WHAT THIS EXERCISE ASKS →
• A. Rewrite the passage on short-life housing, starting with "From about 1977" and going on through "and breakfast accommodation.", with "Lambeth Council" substituted for "Lambeth".
• B. Pick up the passage on Lambeth's short-life housing arrangements after its final sentence and keep writing.
## Begin SOURCE PASSAGE
Over the next year the Department of the Environment issued DOE Circular 76/77 advising local housing authorities to make arrangements with registered housing associations and like bodies for the repair, management and letting of short-life properties. At about the same time the Government announced that money spent by local housing authorities on short-life property would be deducted from their overall housing expenditure budget. In future, such expenditure would have to be met out of housing authorities' own funds and housing association grants ("Mini-HAGs") payable by the Housing Corporation direct to the housing associations concerned. All this coincided with the increase in responsibilities on local housing authorities imposed by the Housing (Homeless Persons) Act 1977 which led them to provide temporary bed and breakfast accommodation for the homeless with assistance from registered housing associations.

10

From about 1977 Lambeth informally licensed such property to LQHT, and a number of similar bodies, for them to make it available as temporary accommodation, in place of bed and breakfast accommodation, to homeless persons and their families for whom Lambeth owed a statutory duty under the 1977 Act to arrange housing—known in these proceedings as "the bed and breakfast scheme". Lambeth nominated such homeless persons for provision by LQHT of bed and breakfast accommodation; Lambeth set the rents and took eviction decisions. Lambeth permitted LQHT to retain, but required it to account to it for, the charges paid by the homeless person, and, in addition, paid LQHT a weekly fee to enable it to pay for works necessary to provide accommodation of an acceptable standard for such purpose. Mini-HAG was not regarded as available nor claimed for bed and breakfast accommodation.
## End SOURCE PASSAGE
## Begin SUPPLIED MATERIAL
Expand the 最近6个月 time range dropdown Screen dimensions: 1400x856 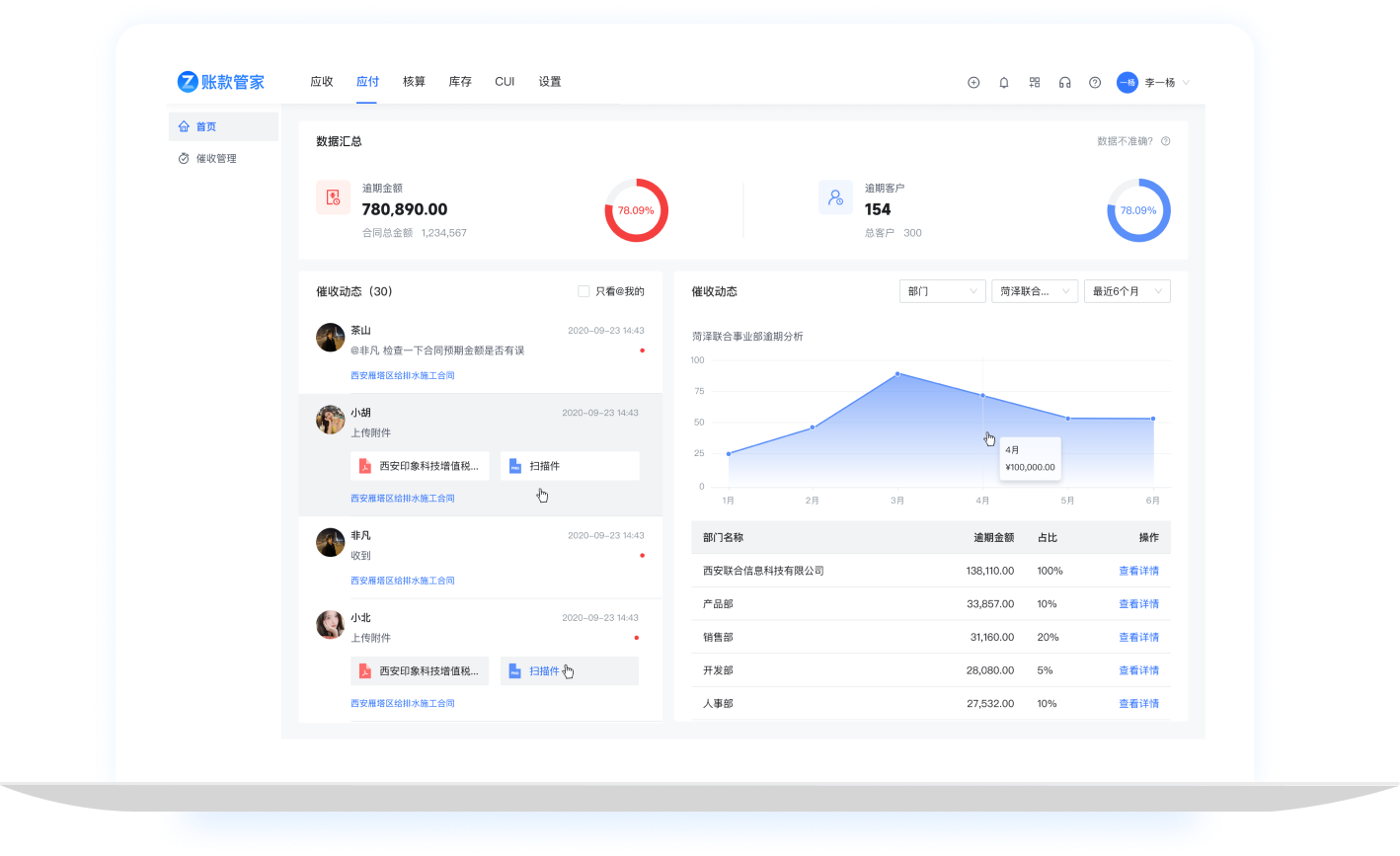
## End SUPPLIED MATERIAL
SOLVED TASKS →
• A.
From about 1977 Lambeth Council informally licensed such property to LQHT, and a number of similar bodies, for them to make it available as temporary accommodation, in place of bed and breakfast accommodation, to homeless persons and their families for whom Lambeth Council owed a statutory duty under the 1977 Act to arrange housing—known in these proceedings as "the bed and breakfast scheme". Lambeth Council nominated such homeless persons for provision by LQHT of bed and breakfast accommodation; Lambeth Council set the rents and took eviction decisions. Lambeth Council permitted LQHT to retain, but required it to account to it for, the charges paid by the homeless person, and, in addition, paid LQHT a weekly fee to enable it to pay for works necessary to provide accommodation of an acceptable standard for such purpose. Mini-HAG was not regarded as available nor claimed for bed and breakfast accommodation.

• B.
11

In 1979 Lambeth, by a quite separate arrangement, also made provision through LQHT and other bodies to which it "passed" properties, for accommodating persons to whom it owed no statutory duty to arrange accommodation and to whom it would not normally have allocated or arranged housing under its general housing scheme. This became known as "the singles scheme". The financial arrangements for this scheme were that it would cost Lambeth nothing and that it received nothing. LQHT, in its own right, obtained central government assistance in the form of Mini-HAGs from the Housing Corporation, and it set, in agreement with the Corporation (not with Lambeth) a weekly unit rental sum for such occupation. Out of that sum it paid for necessary works to bring the property to sufficient standard, but to a lower standard than the property that it made available to the statutorily homeless under the bed and breakfast scheme. Lambeth did not in practice select occupiers for this scheme; anyone on its general housing list was...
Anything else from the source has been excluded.